A blockchain is not a cryptocurrency; it is the implementation of a protocol that makes the above database work. It is immutable (an existing block or a record cannot be changed) and distributed (its digital ledger is spread across a network). Smart contracts are a form of digital, self executing contracts that sit on the blockchain – how could they benefit the insurance industry?

What is a smart contract?

A smart contract is an agreement in the form of computer code. It is essentially a combination of three components: contract storage, a balance, and program code. The program is implemented and runs on a blockchain. Once created, it is added to the blockchain and is available to all nodes. The smart contract program self-executes when all predetermined conditions per the contract are met. Once created, it sits on the blockchain and cannot be altered. Executing on a blockchain means that the contract requires no intermediary.

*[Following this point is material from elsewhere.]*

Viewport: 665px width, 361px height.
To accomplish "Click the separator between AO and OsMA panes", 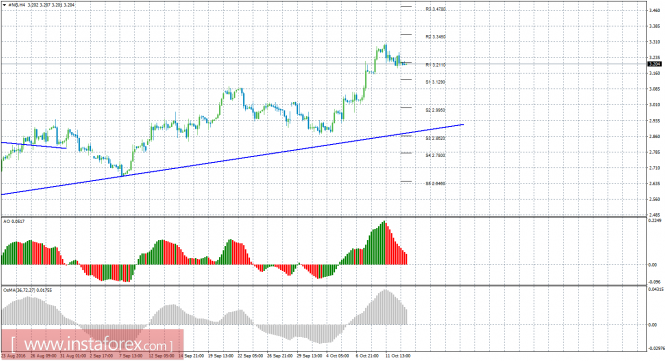I will [323, 285].
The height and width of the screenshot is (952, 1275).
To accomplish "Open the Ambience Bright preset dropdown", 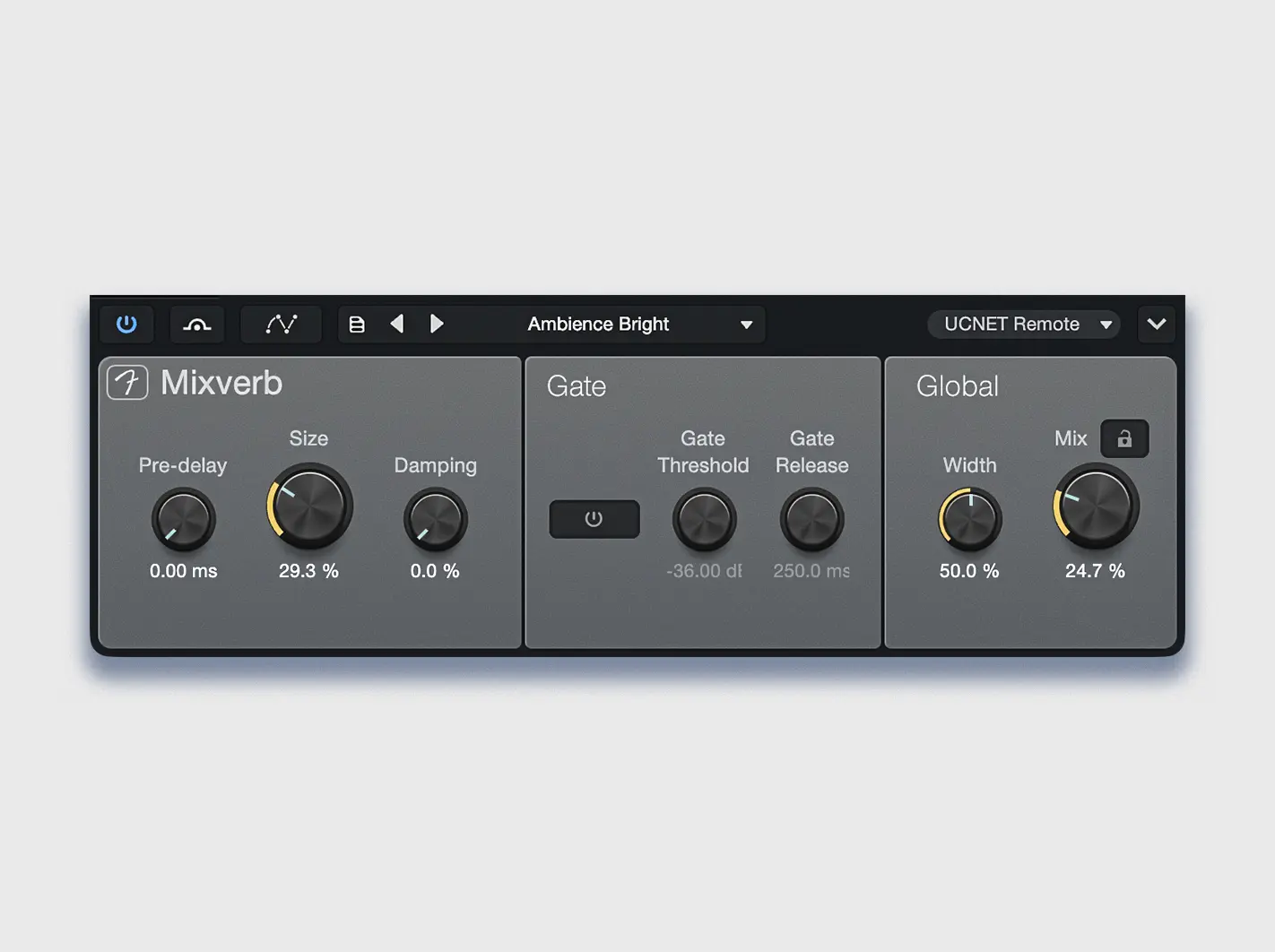I will (x=639, y=325).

Let’s say that a customer would like to cover the risk of a flight delay for £10,000. They pay their insurer the premium of £100 and a smart contract is created. The insurer puts £9,900 towards the contract. The holding of the contract is equal to the sum assured amount of £10,000. If the flight is delayed, the contract self-executes and transfers the amount to the customer; if not, it goes to the insurance company.

Contract execution is instantaneous and hassle-free. It removes much administrative work, introduces greater automation, removes the intermediaries required in financial transactions (banks) and reduces delays in claim settlements. This means the insurer can remove some of its existing infrastructure, reducing claims processing costs (although there would be new costs involved, relating to energy, hardware and the incentives paid to the nodes validating transactions). In this way, blockchain and smart contracts could bring down claim management costs and boost transparency.

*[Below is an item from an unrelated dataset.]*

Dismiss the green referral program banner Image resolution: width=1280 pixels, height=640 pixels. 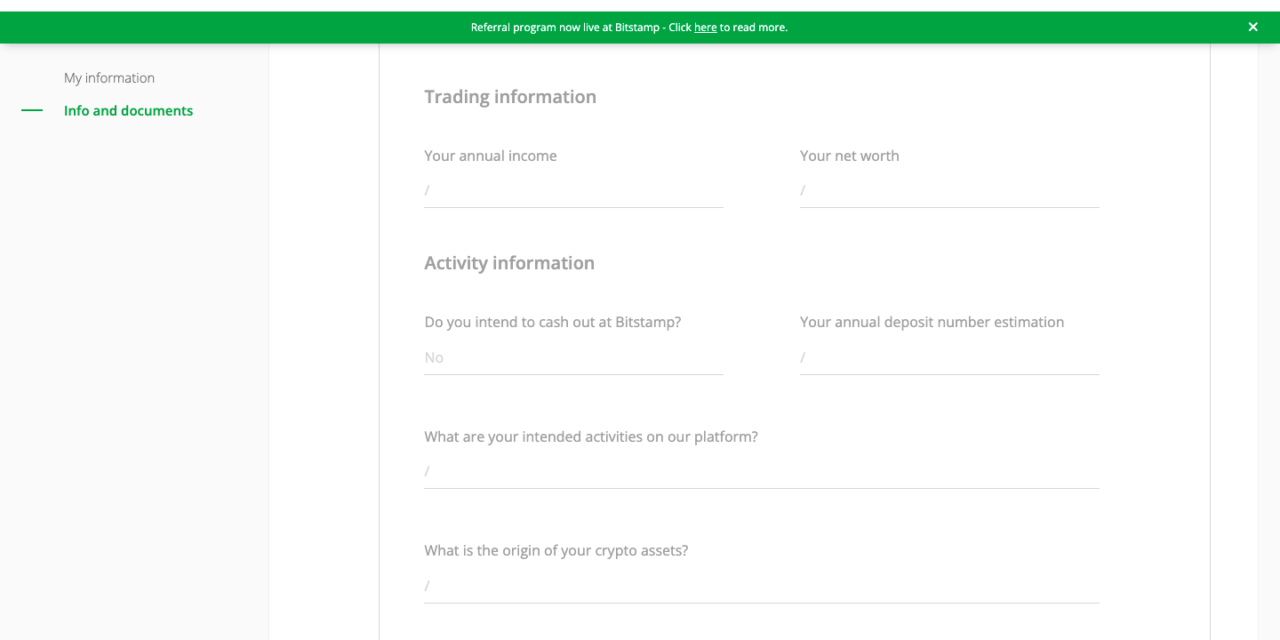(x=1253, y=27)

“The smart contract program self-executes when all predetermined conditions per the contract are met”

In the simplified flight delay example, the insurer holds the full amount of the claim, not the expected payout. In reality, the insurer would hold best-estimate reserves plus a margin for adverse deviation in an account. All contracts would be connected to this account and claims would be drawn from it.

How can the insurance industry benefit from smart contracts?

The insurance business runs on contracts, promising to cover the risk of an insured event. These contracts are not currently self-executing. Claim processing today involves complex administrative tasks, which can be simplified by migrating to smart contracts. The process of claiming will be more algorithmic (and thus transparent to the policyholder), faster, and potentially less expensive for the company.

In addition, record keeping can also be done on a blockchain, which makes it easier for insurance companies to identify and validate asset ownership and assess underlying asset value and associated risks before underwriting. Some companies are experimenting with this technology to track the collateral used to back loans.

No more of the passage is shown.